**Data extract**
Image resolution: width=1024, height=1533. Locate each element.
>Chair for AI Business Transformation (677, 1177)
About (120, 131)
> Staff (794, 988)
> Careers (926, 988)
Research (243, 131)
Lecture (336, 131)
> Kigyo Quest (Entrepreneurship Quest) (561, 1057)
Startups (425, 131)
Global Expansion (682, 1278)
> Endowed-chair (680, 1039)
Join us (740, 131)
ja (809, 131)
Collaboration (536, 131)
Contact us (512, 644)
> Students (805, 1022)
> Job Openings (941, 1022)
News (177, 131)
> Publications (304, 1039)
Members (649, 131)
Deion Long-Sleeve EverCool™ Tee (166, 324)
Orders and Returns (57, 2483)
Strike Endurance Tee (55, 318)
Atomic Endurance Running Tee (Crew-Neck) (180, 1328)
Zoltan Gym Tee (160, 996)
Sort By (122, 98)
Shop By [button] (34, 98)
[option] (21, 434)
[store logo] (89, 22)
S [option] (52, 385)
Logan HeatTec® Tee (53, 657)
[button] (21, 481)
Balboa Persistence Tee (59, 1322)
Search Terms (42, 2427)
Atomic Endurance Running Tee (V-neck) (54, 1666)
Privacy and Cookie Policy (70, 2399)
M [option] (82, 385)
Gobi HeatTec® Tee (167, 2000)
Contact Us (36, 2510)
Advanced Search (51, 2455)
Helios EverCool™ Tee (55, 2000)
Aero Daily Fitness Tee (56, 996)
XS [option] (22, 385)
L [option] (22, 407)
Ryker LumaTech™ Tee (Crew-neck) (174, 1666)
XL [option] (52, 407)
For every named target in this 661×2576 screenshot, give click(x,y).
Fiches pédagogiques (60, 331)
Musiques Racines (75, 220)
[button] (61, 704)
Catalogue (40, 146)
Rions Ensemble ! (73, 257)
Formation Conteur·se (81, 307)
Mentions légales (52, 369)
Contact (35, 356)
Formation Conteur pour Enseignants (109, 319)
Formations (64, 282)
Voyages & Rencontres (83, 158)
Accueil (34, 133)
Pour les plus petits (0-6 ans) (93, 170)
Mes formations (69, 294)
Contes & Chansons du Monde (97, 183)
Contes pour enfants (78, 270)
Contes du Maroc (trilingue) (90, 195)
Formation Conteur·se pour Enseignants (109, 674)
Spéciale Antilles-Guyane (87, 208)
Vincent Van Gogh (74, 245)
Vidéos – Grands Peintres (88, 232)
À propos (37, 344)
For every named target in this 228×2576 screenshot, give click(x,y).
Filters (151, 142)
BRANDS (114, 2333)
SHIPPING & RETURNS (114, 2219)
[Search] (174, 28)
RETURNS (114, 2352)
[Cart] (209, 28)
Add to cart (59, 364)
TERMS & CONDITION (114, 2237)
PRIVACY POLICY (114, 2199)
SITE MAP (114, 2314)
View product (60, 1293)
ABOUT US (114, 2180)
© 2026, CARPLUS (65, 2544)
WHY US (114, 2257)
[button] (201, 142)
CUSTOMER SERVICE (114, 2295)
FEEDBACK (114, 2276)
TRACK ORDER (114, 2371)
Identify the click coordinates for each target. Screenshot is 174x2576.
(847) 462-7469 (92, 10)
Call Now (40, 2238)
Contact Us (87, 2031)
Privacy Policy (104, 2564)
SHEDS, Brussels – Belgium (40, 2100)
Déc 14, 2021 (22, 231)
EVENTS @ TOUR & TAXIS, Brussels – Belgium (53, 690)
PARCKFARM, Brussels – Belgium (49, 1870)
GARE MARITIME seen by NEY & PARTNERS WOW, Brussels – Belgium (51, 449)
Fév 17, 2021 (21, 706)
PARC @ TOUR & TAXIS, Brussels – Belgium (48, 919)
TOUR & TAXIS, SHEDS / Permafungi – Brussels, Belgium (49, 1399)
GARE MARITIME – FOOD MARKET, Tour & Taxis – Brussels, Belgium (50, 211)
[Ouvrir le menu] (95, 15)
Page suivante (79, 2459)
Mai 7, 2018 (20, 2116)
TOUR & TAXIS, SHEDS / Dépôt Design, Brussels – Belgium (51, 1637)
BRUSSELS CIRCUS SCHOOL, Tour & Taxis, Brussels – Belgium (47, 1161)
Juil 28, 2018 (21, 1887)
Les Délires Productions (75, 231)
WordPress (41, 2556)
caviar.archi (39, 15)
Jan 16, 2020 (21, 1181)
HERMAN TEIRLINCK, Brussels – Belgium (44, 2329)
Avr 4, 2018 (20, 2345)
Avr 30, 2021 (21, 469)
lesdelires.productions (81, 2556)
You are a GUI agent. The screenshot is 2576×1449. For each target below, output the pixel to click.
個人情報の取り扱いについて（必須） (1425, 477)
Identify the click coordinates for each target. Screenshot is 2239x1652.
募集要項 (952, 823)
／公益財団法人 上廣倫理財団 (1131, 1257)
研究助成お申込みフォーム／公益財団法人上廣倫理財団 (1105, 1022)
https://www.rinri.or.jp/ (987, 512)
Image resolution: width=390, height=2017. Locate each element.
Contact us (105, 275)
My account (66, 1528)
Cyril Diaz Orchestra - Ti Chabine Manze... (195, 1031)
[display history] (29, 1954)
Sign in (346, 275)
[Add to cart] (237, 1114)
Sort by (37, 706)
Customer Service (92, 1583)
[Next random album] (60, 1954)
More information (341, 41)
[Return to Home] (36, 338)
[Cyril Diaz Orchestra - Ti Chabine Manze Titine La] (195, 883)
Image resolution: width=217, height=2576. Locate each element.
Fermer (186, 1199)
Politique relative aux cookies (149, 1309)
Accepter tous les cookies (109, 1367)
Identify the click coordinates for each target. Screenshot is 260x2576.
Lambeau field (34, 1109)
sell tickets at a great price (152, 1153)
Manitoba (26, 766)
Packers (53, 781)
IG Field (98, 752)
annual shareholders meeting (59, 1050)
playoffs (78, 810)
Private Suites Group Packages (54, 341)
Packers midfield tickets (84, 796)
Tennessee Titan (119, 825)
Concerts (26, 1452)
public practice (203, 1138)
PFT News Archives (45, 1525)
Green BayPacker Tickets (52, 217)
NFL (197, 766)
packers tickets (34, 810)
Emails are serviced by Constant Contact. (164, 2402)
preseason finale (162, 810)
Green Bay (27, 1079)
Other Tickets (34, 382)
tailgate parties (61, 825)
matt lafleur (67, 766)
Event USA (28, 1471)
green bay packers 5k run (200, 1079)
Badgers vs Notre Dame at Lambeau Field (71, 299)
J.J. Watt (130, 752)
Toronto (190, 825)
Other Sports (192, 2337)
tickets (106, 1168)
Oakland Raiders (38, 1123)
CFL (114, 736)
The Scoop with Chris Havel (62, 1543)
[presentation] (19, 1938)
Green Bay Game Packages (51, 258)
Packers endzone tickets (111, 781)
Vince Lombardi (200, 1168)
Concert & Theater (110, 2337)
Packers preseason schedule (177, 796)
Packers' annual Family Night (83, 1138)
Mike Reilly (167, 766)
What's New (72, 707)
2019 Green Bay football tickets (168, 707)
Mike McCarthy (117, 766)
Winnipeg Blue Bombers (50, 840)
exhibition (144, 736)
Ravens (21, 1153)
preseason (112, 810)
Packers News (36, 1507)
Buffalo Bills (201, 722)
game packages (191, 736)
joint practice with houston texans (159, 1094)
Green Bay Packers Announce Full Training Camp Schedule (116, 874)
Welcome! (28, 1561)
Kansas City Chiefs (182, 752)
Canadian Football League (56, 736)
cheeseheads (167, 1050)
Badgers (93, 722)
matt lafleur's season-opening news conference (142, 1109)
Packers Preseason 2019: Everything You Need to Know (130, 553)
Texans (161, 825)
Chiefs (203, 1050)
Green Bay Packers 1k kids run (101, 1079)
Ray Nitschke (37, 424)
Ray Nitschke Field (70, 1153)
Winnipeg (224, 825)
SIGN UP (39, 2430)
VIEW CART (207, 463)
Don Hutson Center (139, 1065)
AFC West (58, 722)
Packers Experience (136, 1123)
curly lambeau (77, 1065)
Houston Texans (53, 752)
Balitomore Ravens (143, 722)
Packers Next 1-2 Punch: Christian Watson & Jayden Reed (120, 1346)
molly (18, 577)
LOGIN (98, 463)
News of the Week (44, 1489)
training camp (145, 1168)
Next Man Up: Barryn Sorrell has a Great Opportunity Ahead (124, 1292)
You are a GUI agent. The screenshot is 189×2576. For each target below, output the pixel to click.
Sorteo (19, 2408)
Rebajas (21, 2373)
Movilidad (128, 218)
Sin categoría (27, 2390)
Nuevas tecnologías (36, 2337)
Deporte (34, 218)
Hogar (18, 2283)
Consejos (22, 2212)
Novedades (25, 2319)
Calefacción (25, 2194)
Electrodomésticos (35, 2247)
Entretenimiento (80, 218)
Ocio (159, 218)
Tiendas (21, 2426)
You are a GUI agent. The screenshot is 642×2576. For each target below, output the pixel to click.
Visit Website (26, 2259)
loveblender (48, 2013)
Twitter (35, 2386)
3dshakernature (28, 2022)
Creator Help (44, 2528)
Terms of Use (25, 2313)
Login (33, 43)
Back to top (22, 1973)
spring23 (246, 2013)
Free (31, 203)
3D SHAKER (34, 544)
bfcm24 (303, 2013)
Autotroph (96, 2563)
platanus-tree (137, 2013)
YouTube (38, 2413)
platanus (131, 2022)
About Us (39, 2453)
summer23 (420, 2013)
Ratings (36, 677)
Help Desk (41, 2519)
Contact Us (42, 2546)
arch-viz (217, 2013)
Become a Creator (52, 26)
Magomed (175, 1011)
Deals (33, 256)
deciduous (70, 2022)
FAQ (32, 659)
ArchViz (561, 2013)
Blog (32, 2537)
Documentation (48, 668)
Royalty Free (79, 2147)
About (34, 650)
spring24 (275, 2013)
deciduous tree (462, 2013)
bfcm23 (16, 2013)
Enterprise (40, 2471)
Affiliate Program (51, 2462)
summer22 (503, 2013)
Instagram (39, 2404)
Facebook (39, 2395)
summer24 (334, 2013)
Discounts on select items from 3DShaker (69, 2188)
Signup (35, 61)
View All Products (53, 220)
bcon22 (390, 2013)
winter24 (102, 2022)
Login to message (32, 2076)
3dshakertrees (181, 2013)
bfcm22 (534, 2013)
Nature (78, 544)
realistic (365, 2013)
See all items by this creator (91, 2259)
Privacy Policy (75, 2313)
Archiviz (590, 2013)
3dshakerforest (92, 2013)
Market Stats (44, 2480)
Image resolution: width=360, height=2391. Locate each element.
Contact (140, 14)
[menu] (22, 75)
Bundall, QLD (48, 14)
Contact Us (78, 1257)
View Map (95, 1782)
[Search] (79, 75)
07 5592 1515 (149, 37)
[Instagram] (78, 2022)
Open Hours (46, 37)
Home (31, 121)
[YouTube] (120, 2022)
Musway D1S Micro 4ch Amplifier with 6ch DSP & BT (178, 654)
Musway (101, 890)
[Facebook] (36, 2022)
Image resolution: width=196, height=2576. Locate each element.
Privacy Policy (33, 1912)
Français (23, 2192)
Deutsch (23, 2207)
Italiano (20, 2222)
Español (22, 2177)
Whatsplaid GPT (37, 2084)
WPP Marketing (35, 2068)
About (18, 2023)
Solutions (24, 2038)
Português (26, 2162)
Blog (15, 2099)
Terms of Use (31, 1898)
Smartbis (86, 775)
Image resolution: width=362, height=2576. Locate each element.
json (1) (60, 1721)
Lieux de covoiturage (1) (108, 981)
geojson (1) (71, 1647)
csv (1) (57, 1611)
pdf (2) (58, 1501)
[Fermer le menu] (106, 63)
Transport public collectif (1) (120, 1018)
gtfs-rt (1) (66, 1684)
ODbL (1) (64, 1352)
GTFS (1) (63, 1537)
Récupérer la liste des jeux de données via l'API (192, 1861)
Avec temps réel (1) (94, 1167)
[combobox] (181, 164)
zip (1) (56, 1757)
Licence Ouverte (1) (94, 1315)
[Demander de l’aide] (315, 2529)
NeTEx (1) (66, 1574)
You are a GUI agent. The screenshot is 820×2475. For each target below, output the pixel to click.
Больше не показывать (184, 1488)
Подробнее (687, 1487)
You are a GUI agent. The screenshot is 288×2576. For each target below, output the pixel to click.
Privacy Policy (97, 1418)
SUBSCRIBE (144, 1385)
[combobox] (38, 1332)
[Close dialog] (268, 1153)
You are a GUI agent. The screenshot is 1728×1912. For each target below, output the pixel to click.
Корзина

**Action item**
Write out, from the lines above, only those from the line with "2019 Green Bay football tickets (168, 707)" to the line with "Back to top (22, 1973)", exactly as given, including the first and the last.

**Finished task**
2019 Green Bay football tickets (168, 707)
Mike McCarthy (117, 766)
Winnipeg Blue Bombers (50, 840)
exhibition (144, 736)
Ravens (21, 1153)
preseason (112, 810)
Packers News (36, 1507)
Buffalo Bills (201, 722)
game packages (191, 736)
joint practice with houston texans (159, 1094)
Green Bay Packers Announce Full Training Camp Schedule (116, 874)
Welcome! (28, 1561)
Kansas City Chiefs (182, 752)
Canadian Football League (56, 736)
cheeseheads (167, 1050)
Badgers (93, 722)
matt lafleur's season-opening news conference (142, 1109)
Packers Preseason 2019: Everything You Need to Know (130, 553)
Texans (161, 825)
Chiefs (203, 1050)
Green Bay Packers 1k kids run (101, 1079)
Ray Nitschke (37, 424)
Ray Nitschke Field (70, 1153)
Winnipeg (224, 825)
SIGN UP (39, 2430)
VIEW CART (207, 463)
Don Hutson Center (139, 1065)
AFC West (58, 722)
Packers Experience (136, 1123)
curly lambeau (77, 1065)
Houston Texans (53, 752)
Balitomore Ravens (143, 722)
Packers Next 1-2 Punch: Christian Watson & Jayden Reed (120, 1346)
molly (18, 577)
LOGIN (98, 463)
News of the Week (44, 1489)
training camp (145, 1168)
Next Man Up: Barryn Sorrell has a Great Opportunity Ahead (124, 1292)
You are a GUI agent. The screenshot is 189×2576. For each target below, output the pixel to click.
Sorteo (19, 2408)
Rebajas (21, 2373)
Movilidad (128, 218)
Sin categoría (27, 2390)
Nuevas tecnologías (36, 2337)
Deporte (34, 218)
Hogar (18, 2283)
Consejos (22, 2212)
Novedades (25, 2319)
Calefacción (25, 2194)
Electrodomésticos (35, 2247)
Entretenimiento (80, 218)
Ocio (159, 218)
Tiendas (21, 2426)
You are a GUI agent. The screenshot is 642×2576. For each target below, output the pixel to click.
Visit Website (26, 2259)
loveblender (48, 2013)
Twitter (35, 2386)
3dshakernature (28, 2022)
Creator Help (44, 2528)
Terms of Use (25, 2313)
Login (33, 43)
Back to top (22, 1973)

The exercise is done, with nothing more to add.